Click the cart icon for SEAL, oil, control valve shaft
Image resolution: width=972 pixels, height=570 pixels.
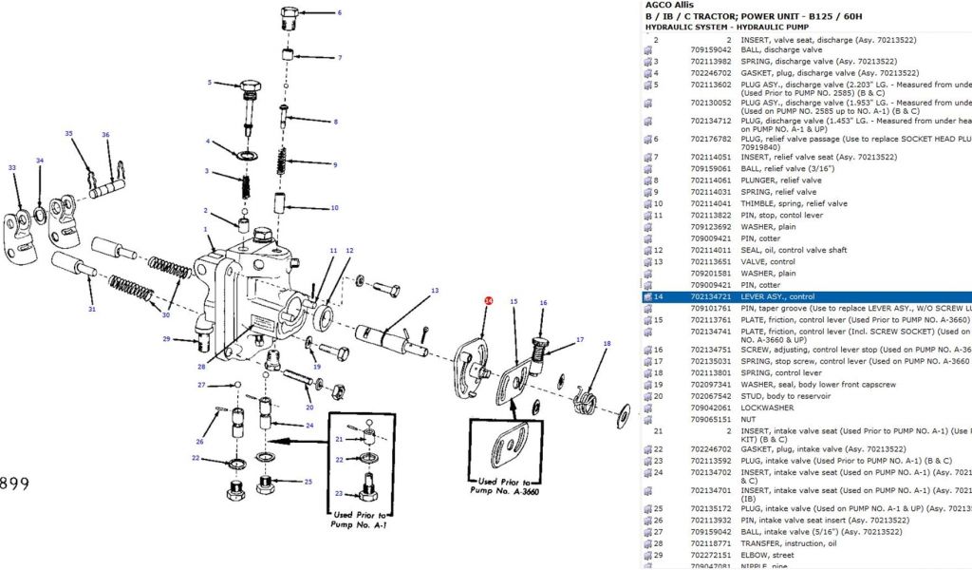click(x=648, y=251)
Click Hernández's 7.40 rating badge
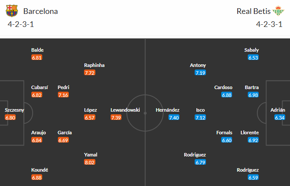The image size is (290, 186). tap(174, 117)
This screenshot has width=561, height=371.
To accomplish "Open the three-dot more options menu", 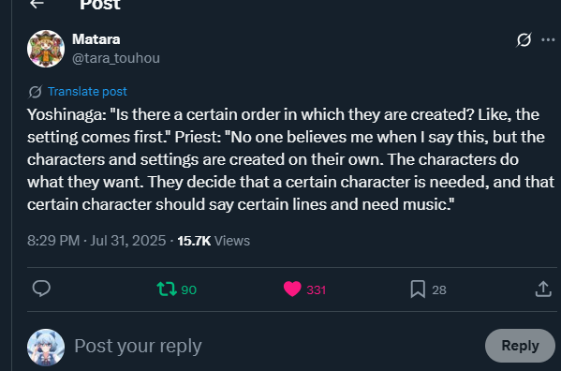I will pyautogui.click(x=548, y=39).
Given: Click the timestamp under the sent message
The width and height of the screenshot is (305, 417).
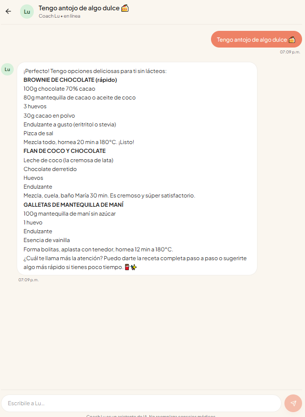Looking at the screenshot, I should click(x=290, y=52).
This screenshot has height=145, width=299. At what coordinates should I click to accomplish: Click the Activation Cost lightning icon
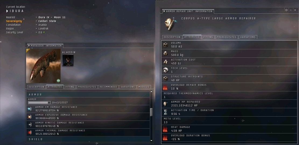(165, 62)
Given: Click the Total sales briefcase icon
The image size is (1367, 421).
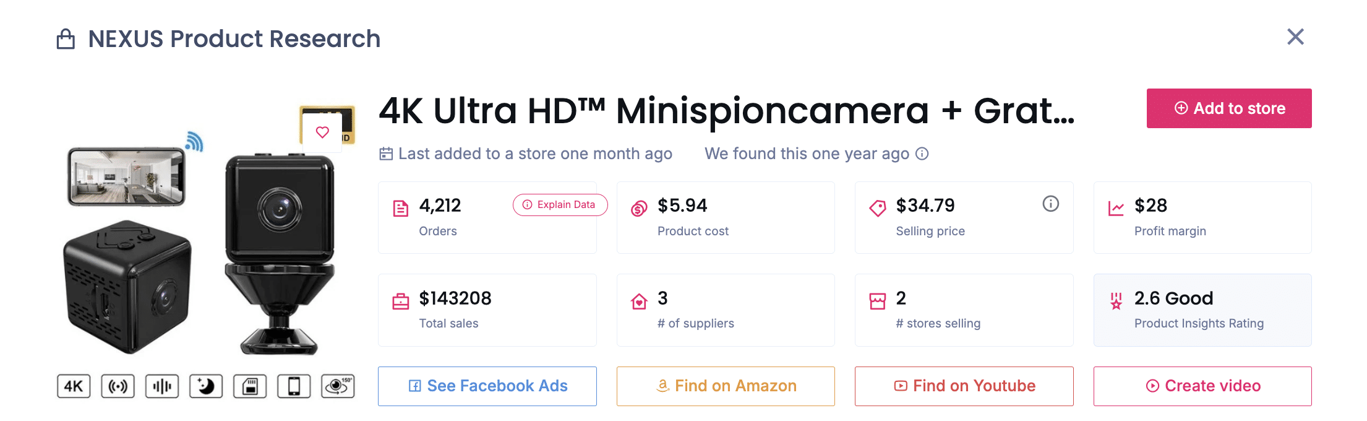Looking at the screenshot, I should [401, 302].
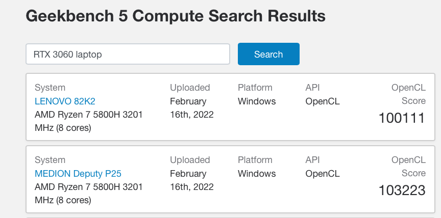The height and width of the screenshot is (218, 441).
Task: Click the search box containing RTX 3060 laptop
Action: point(128,55)
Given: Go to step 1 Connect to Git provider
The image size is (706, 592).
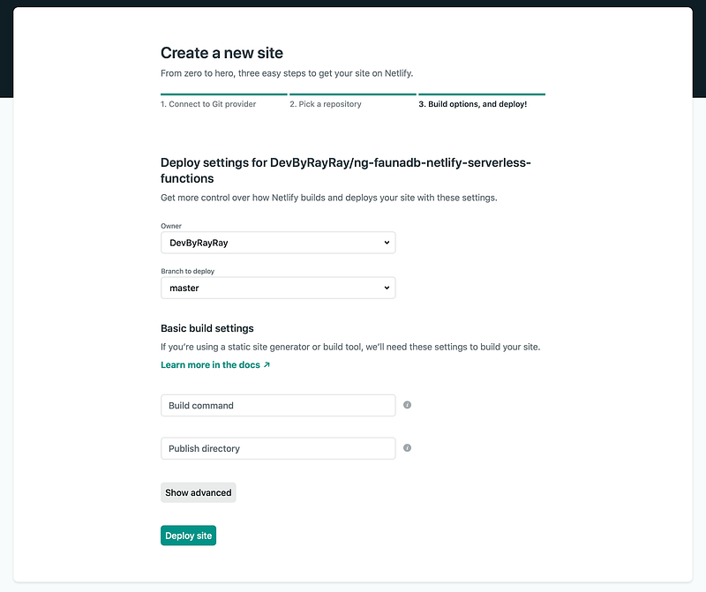Looking at the screenshot, I should [x=208, y=104].
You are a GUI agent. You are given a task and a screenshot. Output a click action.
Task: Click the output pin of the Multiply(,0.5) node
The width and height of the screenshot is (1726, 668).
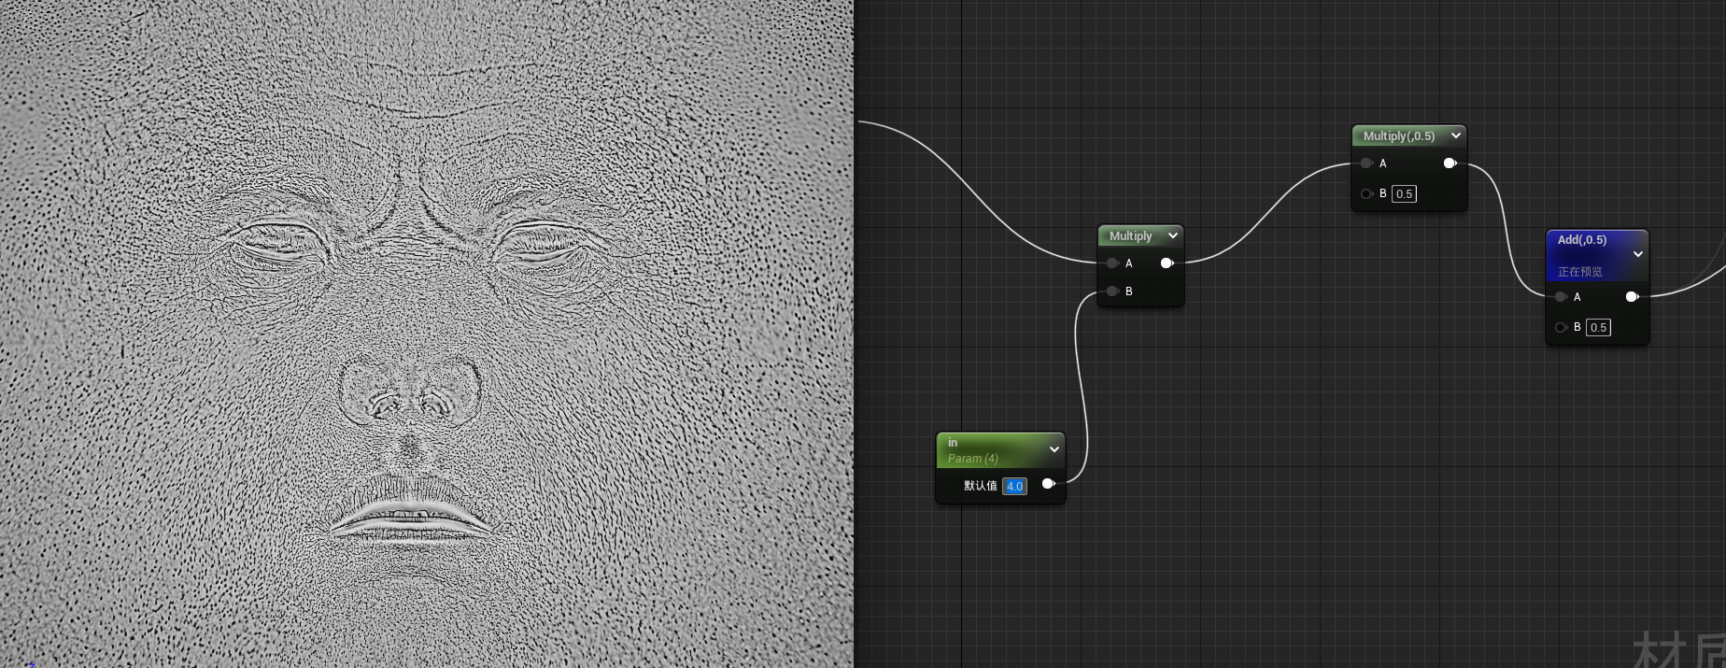point(1450,163)
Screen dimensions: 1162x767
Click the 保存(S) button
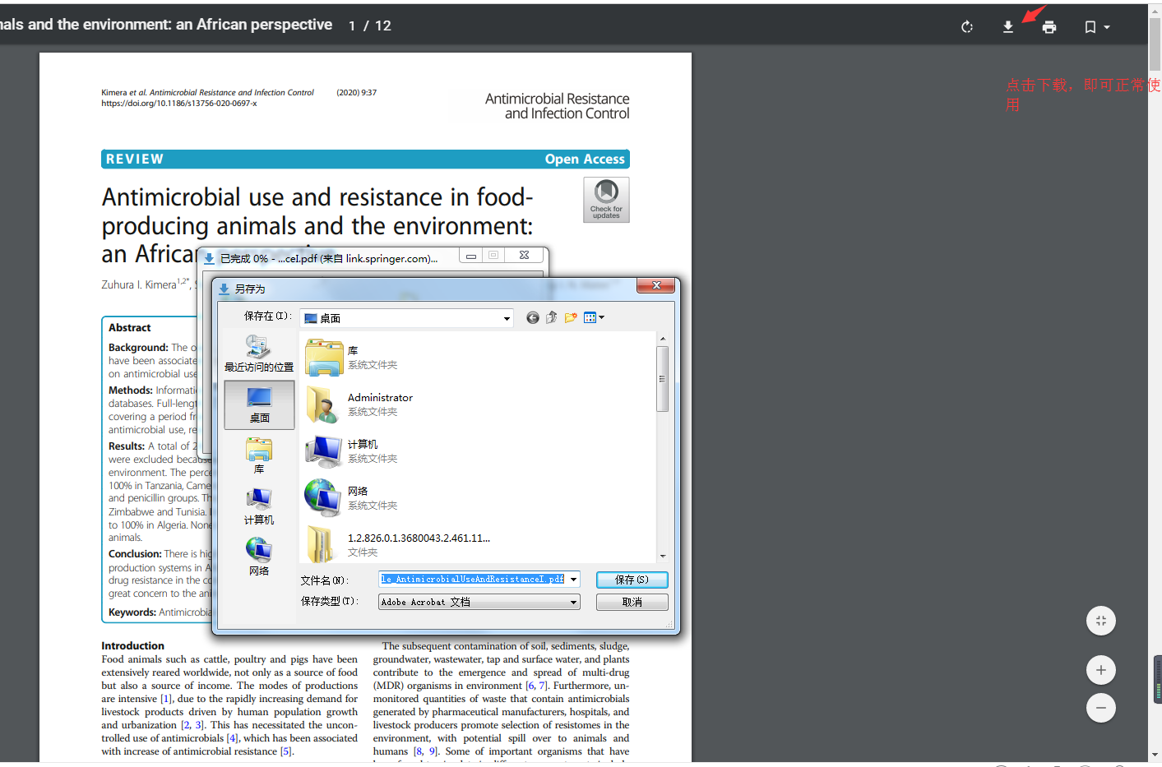[x=632, y=580]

**********

Exercise directions:
Lines wanted from the entries above: the one with "Given: Click the timestamp", the one with "Given: Click the Total sales briefcase icon", and all lines between. Please copy them exactly, without the pictures and without anything else.

Answer to this task:
Given: Click the timestamp under the sent message
The width and height of the screenshot is (305, 417).
Looking at the screenshot, I should click(x=290, y=52).
This screenshot has height=145, width=299. At what coordinates should I click to accomplish: Click the Activation Cost lightning icon
(165, 62)
Given: Click the Total sales briefcase icon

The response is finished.